Re: State of decimal support in Arrow (from/to Parquet Decimal Logicaltype)

Wes McKinney Tue, 29 Oct 2019 08:00:25 -0700

On Tue, Oct 29, 2019 at 3:11 AM <roman.karlstet...@gmail.com> wrote:
>
> Hi Wes,
>
> thanks for the response. There's one thing that is still a little unclear to 
> me:
> I had a look at the code for function WriteArrowSerialize<FLBAType, 
> arrow::Decimal128Type> in the reference you provided. I don't have arrow data 
> in the first place, but as I understand it, I need to have an array of 
> FixedLenByteArrays objects which then point to the actual decimal values in 
> the big_endian_values buffer. Is this the only way to write decimal types or 
> is it also possible to directly provide an array with values to writeBatch()?
>


Could you clarify what you mean by "an array"? If you use the
arrow::Array-based write API then it will invoke this serializer
specialization

https://github.com/apache/arrow/blob/46cdf557eb710f17f71a10609e5f497ca585ae1c/cpp/src/parquet/column_writer.cc#L1569

That's what we're calling (if I'm not mistaken, since I just worked on
this code recently) when writing arrow::Decimal128Array. If you set a
breakpoint with gdb there you can see the call stack

> For the issues, I also found 
> https://issues.apache.org/jira/browse/ARROW-6990, but I'm not sure if this is 
> also related to the issues you created.

List of tasks.
A – In the thread on decimal support, on what grounds does the reply identify the linked serializer specialization as the code called when writing an arrow::Decimal128Array, and how does it suggest confirming that? Answer in one to three sentences.
B – Continue the thread on decimal support in Arrow from the point where it stops.
None of the items that follow are needed for the work here.

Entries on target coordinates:
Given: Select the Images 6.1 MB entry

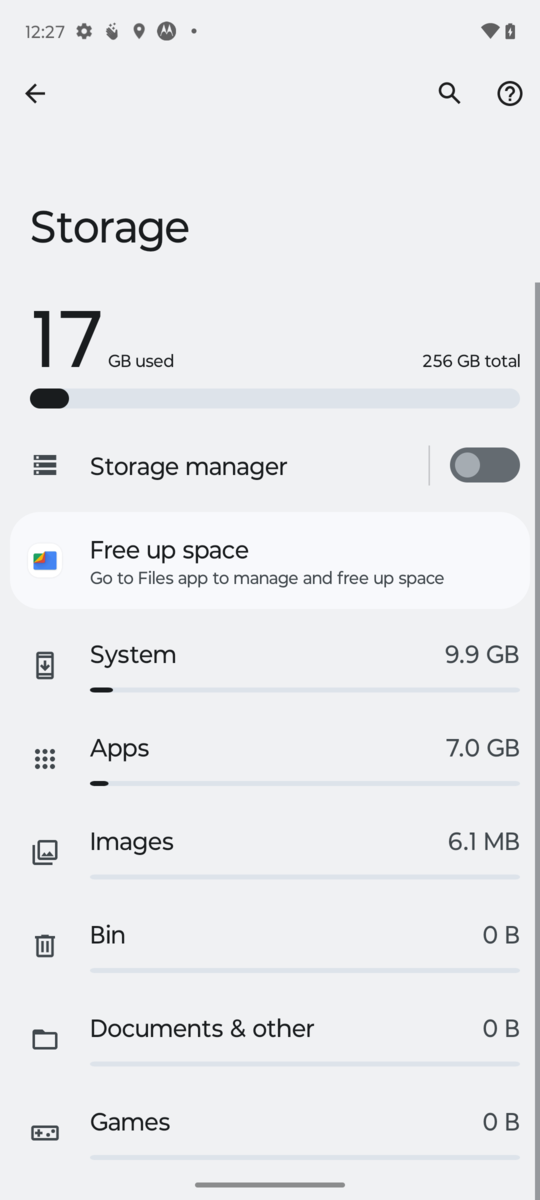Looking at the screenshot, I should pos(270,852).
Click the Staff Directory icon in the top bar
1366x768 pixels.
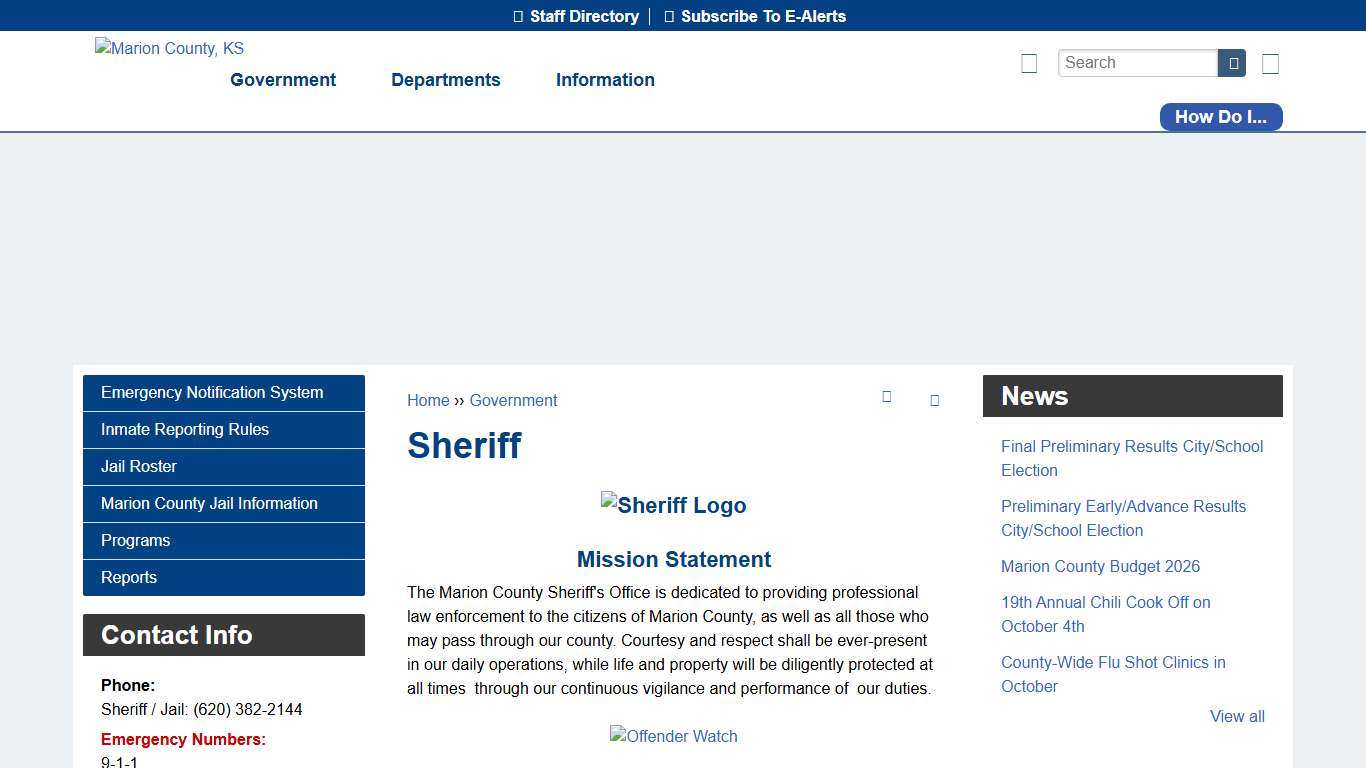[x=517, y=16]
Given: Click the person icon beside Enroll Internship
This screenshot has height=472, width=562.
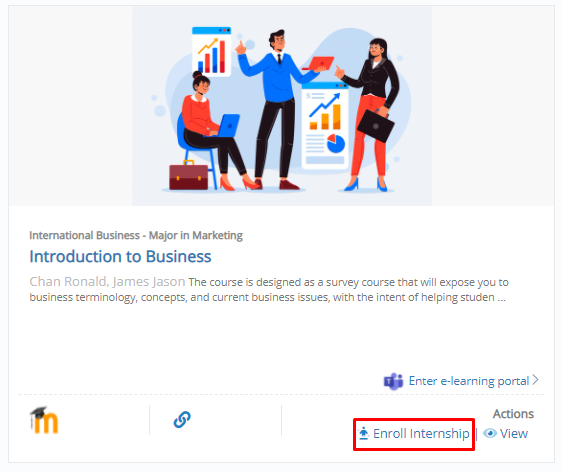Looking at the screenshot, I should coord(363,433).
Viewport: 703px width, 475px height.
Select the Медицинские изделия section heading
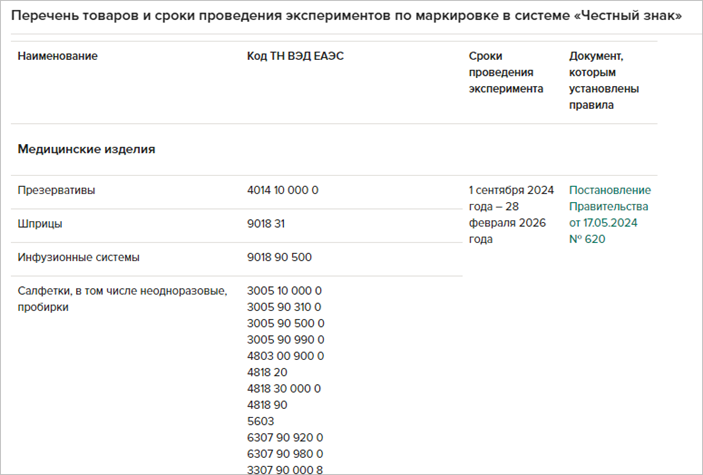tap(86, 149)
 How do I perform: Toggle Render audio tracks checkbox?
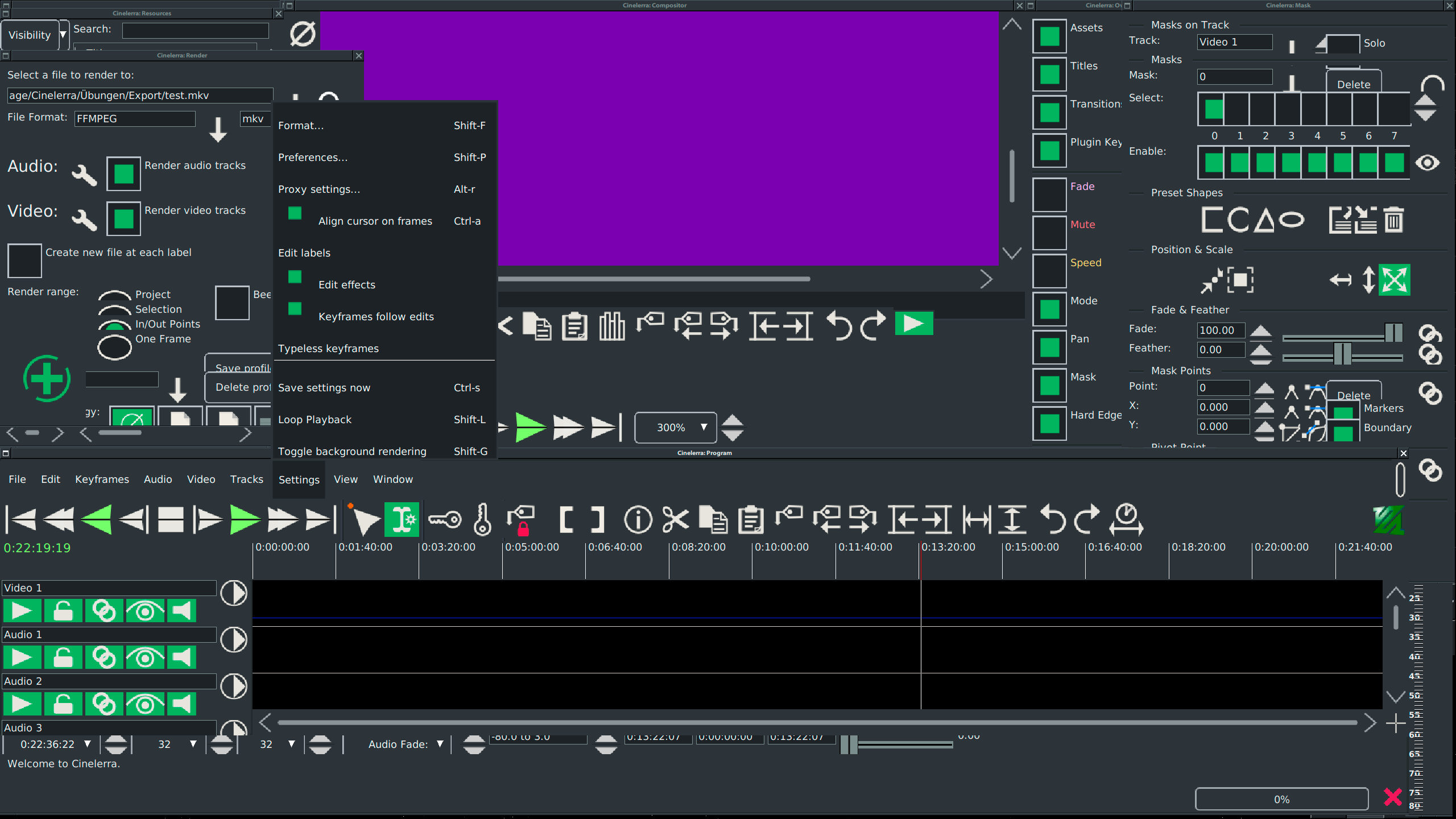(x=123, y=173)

---

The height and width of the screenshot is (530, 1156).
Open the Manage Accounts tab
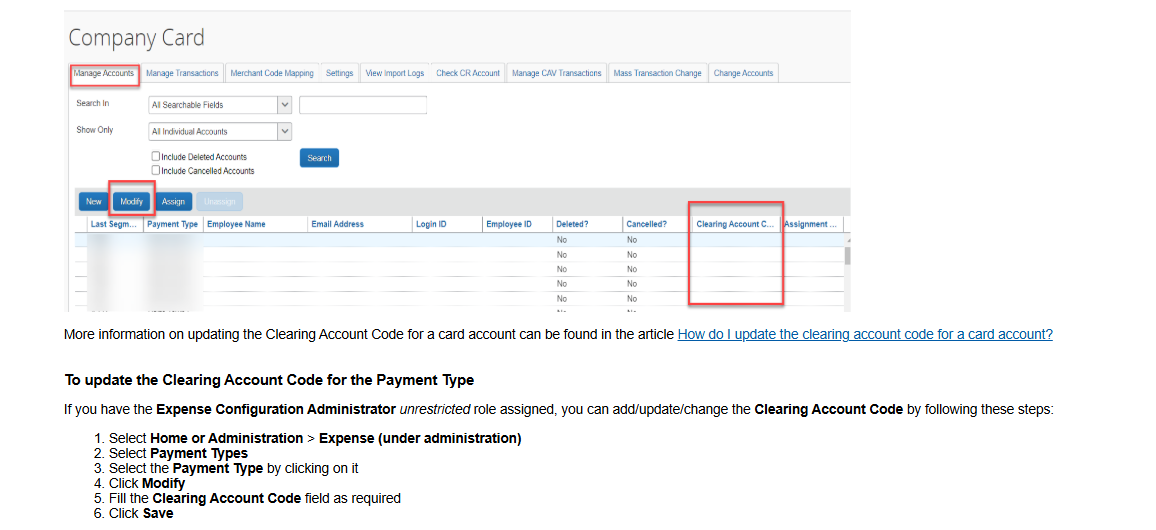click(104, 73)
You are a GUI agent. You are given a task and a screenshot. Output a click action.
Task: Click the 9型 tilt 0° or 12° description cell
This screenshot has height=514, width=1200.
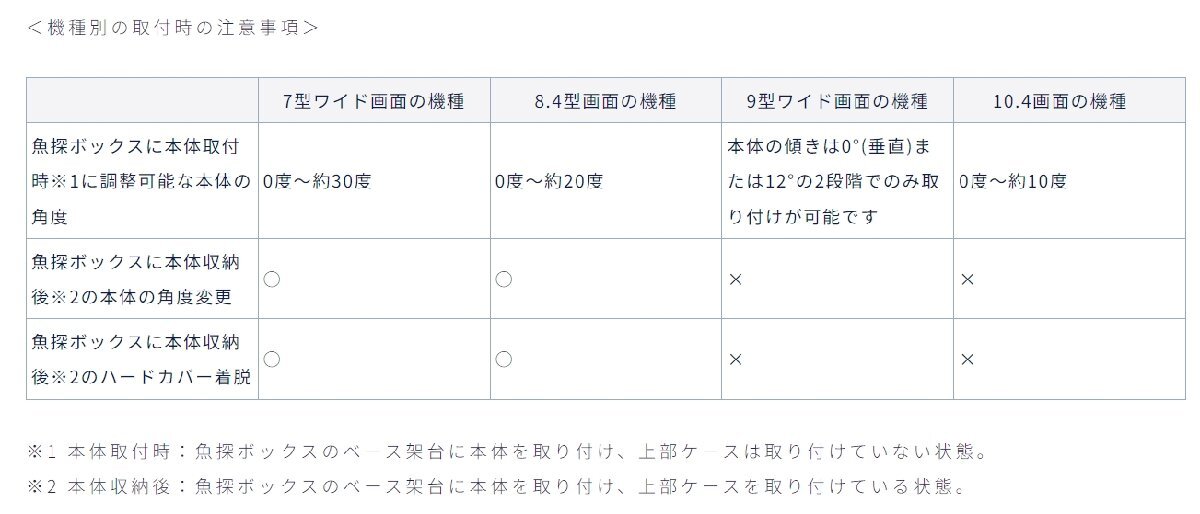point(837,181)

Responses to the tasks.
A – The reply bases that identification on having worked on this code recently, while allowing that it could be mistaken. It suggests confirming by setting a breakpoint there with gdb and looking at the call stack.

B –
>
> Thanks,
> Roman
>
> -----Ursprüngliche Nachricht-----
> Von: Wes McKinney <wesmck...@gmail.com>
> Gesendet: Montag, 28. Oktober 2019 21:11
> An: dev <dev@arrow.apache.org>
> Betreff: Re: State of decimal support in Arrow (from/to Parquet Decimal 
> Logicaltype)
>
> hi Roman,
>
> On Mon, Oct 28, 2019 at 5:56 AM <roman.karlstet...@gmail.com> wrote:
> >
> > Hi everyone,
> >
> >
> >
> > I have a question about the state of decimal support in Arrow when
> > reading from/writing to Parquet.
> >
> > *       Is writing decimals to parquet supposed to work? Are there any
> > examples on how to do this in C++?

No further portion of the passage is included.